• **EXERCISE PASSAGE**
----

The Bombay High Court on Thursday observed that Union Minister and BJP leader Narayan Rane “certainly did not use words respectably” against Maharashtra Chief Minister Uddhav Thackeray last August. It suggested that Rane can make a statement that “bygones be bygones” to ensure “no wrong signal is given to people” and hoped that “better sense prevails”.
Justice Prasanna B Varale and Justice Shriram M Modak made the remarks while hearing Rane’s plea seeking that an FIR registered against him in Dhule over his remark against the CM be quashed.
On August 23, 2021, Rane had said in Raigad that he would have slapped the CM for “not knowing how many years it has been since India gained Independence”. Besides Nashik, FIRs were registered against him at Mahad, Thane, Pune, Jalgaon and Ahmednagar. Rane was arrested on August 24, last year, and later granted bail by the Mahad magistrate court.
On March 29, Rane had approached the HC stating that the Dhule Police, on March 10, had sent him notice under Section 41A of the CrPC, which mandates that the investigating officer would have to issue a notice of appearance before an arrest is made.
Rane’s lawyers requested that his pleas against Dhule Police and Nashik cyber police FIRs – arising out of the same cause of action – be tagged together and till then, interim relief be granted to him.

----

• **EXERCISE DATA**
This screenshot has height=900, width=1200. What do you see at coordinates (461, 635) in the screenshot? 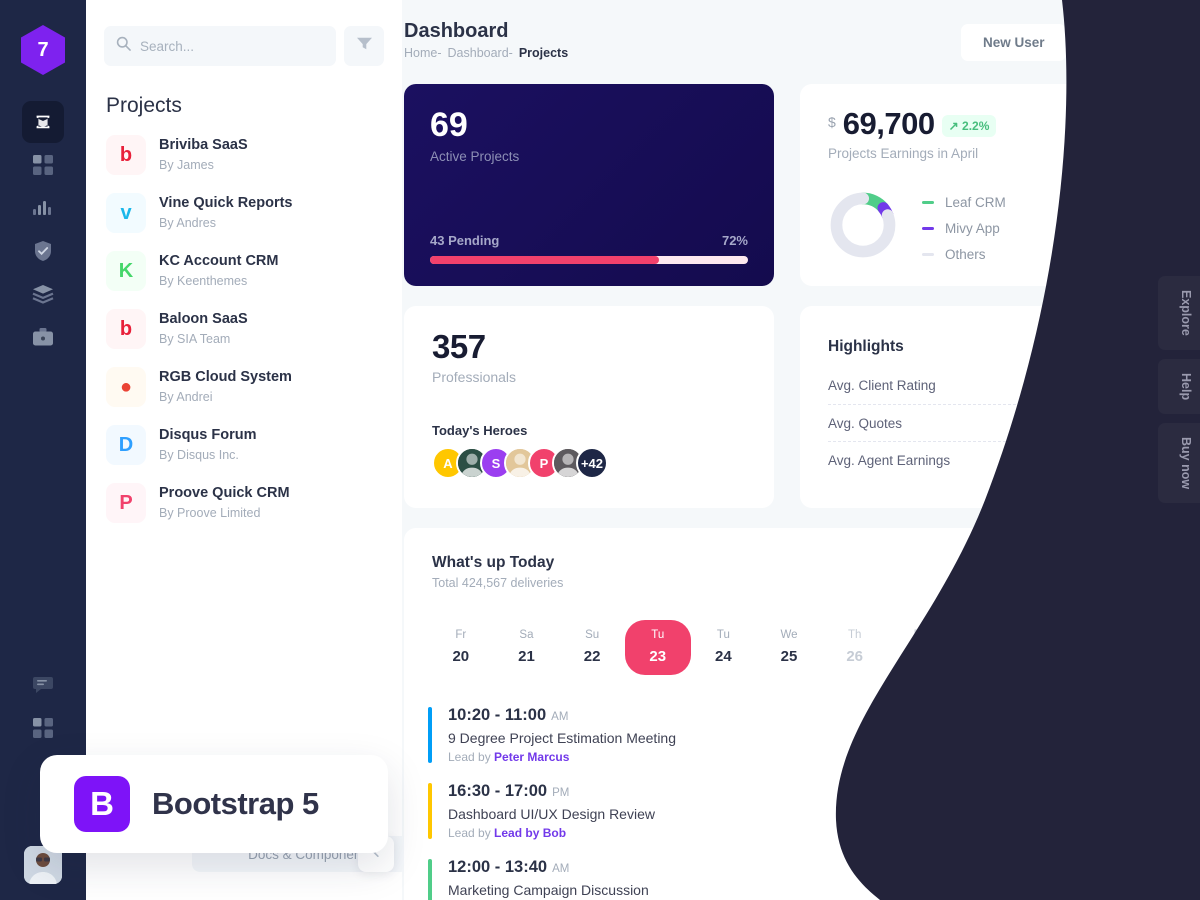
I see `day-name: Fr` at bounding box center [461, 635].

----

• **ASSIGNMENT**
Copy out the full news report above on the Bombay High Court hearing of Narayan Rane's plea, word for word.

• **SOLUTION BELOW**
The Bombay High Court on Thursday observed that Union Minister and BJP leader Narayan Rane “certainly did not use words respectably” against Maharashtra Chief Minister Uddhav Thackeray last August. It suggested that Rane can make a statement that “bygones be bygones” to ensure “no wrong signal is given to people” and hoped that “better sense prevails”.
Justice Prasanna B Varale and Justice Shriram M Modak made the remarks while hearing Rane’s plea seeking that an FIR registered against him in Dhule over his remark against the CM be quashed.
On August 23, 2021, Rane had said in Raigad that he would have slapped the CM for “not knowing how many years it has been since India gained Independence”. Besides Nashik, FIRs were registered against him at Mahad, Thane, Pune, Jalgaon and Ahmednagar. Rane was arrested on August 24, last year, and later granted bail by the Mahad magistrate court.
On March 29, Rane had approached the HC stating that the Dhule Police, on March 10, had sent him notice under Section 41A of the CrPC, which mandates that the investigating officer would have to issue a notice of appearance before an arrest is made.
Rane’s lawyers requested that his pleas against Dhule Police and Nashik cyber police FIRs – arising out of the same cause of action – be tagged together and till then, interim relief be granted to him.